- _WHAT THIS TASK INVOLVES_
Give an exact copy of the lines of the records below, starting at the line containing "The width and" and running to the end.

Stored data
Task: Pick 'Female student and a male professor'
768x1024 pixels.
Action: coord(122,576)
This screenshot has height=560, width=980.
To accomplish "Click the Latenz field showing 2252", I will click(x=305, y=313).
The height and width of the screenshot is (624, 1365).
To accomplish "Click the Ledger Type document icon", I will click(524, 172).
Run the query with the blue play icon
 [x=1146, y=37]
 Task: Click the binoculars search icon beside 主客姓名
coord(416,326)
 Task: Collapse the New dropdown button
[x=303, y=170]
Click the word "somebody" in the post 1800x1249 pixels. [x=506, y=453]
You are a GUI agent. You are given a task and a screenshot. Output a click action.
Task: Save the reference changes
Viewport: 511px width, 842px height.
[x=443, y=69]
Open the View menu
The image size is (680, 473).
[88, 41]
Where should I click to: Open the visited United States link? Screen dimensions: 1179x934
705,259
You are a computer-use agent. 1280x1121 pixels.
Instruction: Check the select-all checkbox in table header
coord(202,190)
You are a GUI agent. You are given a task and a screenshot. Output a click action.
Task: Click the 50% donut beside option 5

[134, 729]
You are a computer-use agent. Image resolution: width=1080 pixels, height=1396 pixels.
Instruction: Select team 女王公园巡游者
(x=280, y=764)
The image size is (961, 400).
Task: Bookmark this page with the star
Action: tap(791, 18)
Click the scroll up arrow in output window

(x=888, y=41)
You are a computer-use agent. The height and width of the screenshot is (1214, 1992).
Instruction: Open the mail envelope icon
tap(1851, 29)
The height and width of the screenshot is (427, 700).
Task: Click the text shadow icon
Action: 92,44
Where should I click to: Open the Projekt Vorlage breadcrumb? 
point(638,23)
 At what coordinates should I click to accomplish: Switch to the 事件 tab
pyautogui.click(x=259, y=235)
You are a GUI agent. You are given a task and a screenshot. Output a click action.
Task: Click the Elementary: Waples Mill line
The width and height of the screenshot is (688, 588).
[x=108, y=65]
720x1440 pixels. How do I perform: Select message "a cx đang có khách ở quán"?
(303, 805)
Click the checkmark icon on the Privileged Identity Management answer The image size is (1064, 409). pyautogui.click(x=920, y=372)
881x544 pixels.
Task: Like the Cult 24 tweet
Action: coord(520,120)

- _SOLUTION FOR THIS PROBLEM_
The width and height of the screenshot is (688, 588).
[x=108, y=65]
720x1440 pixels. How do I perform: Select message "a cx đang có khách ở quán"?
(303, 805)
Click the checkmark icon on the Privileged Identity Management answer The image size is (1064, 409). pyautogui.click(x=920, y=372)
881x544 pixels.
Task: Like the Cult 24 tweet
Action: coord(520,120)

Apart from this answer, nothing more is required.